Honestly? Methadone for a patient who’s been on a pretty low dose of oxy for being on it 10 years? Someone who has a connective tissue disorder? Thats poor advice and maybe it’s because you don’t understand connective tissue disorders. They are degenerative and OP will most definitely need strong pain medication when they get older/if they have an emergent issue like a hip dislocation, for example. Going on methadone, whilst it would ease withdrawals, is madness. Connective tissue disorders are best treated with physical therapy, weight training, using braces/other aids, cold therapy/heat therapy, the list goes on.

Absolutely do not agree with the Dr just discontinuing your prescription but she might have done you a favour. Take a month or two and assess your current pain issues. Patients here regularly take tolerance breaks, to see where they are with pain and if any new issues have arose during the time between breaks that they might not fully have realised and obviously to reduce tolerance. Work with the pain clinic as they should be giving you a treatment plan for therapy etc. (I am not really sure of the US pain clinics but over in uk/Ireland this is the point of them.)

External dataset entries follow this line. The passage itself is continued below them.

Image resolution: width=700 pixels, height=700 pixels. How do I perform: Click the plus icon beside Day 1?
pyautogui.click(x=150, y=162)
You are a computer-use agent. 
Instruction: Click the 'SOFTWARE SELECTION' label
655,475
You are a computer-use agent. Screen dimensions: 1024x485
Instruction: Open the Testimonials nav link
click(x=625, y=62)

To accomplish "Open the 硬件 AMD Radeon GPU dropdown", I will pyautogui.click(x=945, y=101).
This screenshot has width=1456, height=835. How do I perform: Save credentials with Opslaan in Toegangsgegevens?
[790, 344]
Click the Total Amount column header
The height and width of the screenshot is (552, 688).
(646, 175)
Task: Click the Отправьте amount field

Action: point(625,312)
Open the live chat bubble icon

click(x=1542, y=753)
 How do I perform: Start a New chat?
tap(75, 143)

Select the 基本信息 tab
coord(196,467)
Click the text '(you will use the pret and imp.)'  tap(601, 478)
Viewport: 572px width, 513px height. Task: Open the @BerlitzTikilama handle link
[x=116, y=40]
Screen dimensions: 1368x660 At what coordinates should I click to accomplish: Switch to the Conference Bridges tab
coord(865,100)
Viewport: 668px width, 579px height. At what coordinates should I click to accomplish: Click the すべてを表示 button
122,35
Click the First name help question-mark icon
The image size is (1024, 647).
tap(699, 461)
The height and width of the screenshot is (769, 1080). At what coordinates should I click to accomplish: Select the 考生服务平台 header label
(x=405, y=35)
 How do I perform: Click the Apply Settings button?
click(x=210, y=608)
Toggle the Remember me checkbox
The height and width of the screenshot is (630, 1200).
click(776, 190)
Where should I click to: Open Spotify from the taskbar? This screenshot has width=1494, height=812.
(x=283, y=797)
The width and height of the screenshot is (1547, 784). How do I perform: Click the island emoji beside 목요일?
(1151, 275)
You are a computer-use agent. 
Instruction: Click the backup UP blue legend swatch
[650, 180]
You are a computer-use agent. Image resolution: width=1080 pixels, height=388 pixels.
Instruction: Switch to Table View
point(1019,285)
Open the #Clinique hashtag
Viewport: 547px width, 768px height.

Living in pain absolutely sucks, it’s constantly there, even with pain killers, it’s constantly gnawing at you. I would honestly also advise going to therapy, doing CBT or DBT and finding a way to accept it and learning ways to get out of your head a bit.

My own personal experience - I have a connective tissue disorder (and lots of comorbidities) I have recently stopped a long term prescription of strong opioids which I was on for probably more than 10 years. My pain has actually reduced and I suffer from dislocations every day. I am happier and I am definitely more clear headed. Bumping up my PT and utilising heat/cold does work pretty well and whilst I know connective tissue disorders differ for everyone, I’m 38, I danced and did gymnastics when I was younger so I’ve so much damage and I manage it pretty well now. I do have PRN opioids for extreme pain and I use them very sparingly. This is to show you that all is not lost just because you no longer have an opioid prescription. I don’t think there’s any reason you couldn’t also have PRN meds but they will need to see you willing to try other options.

This is just an attachment to show the other issues with long term opioid treatment. It has references for studies used, for those interested in reading further.


I'm really sorry for how this sounded. I don't want to act like I'm diagnosing or recommending a specific medication for a specific medical condition. I'm speaking completely as a layperson with an admittedly small understanding of literally all of the conditions which you have just described @MsDiz and that our original poster has experienced.

Think of me speaking purely as someone commenting on the political/legal/practical side of things. For many, many people out there in the United States (I can really only speak for my country), Opioids are not prescribed in significant quantities. If I hear someone saying "Hey, I really need to be on Opioids, but nobody is prescribing them and I'm running out of options", I sadly have to say that the Methadone clinic is the only actual option for a lot of folks.

...and it's a shitty option at that. I've known people who have moved from pain management to the Methadone clinic who now are in severe pain and dependent on Methadone. So, please try to understand I feel like my hands are tied in that all of the options I can give from where I stand are not actual solutions to the problem.

If someone says they want to be on Opioids, there's the clinic. That doesn't mean it's an actual solution to their problem, it just means it's a place that will give them Opioids and again, I apologize if that was misguided or insensitive. It's not a fair system out there right now.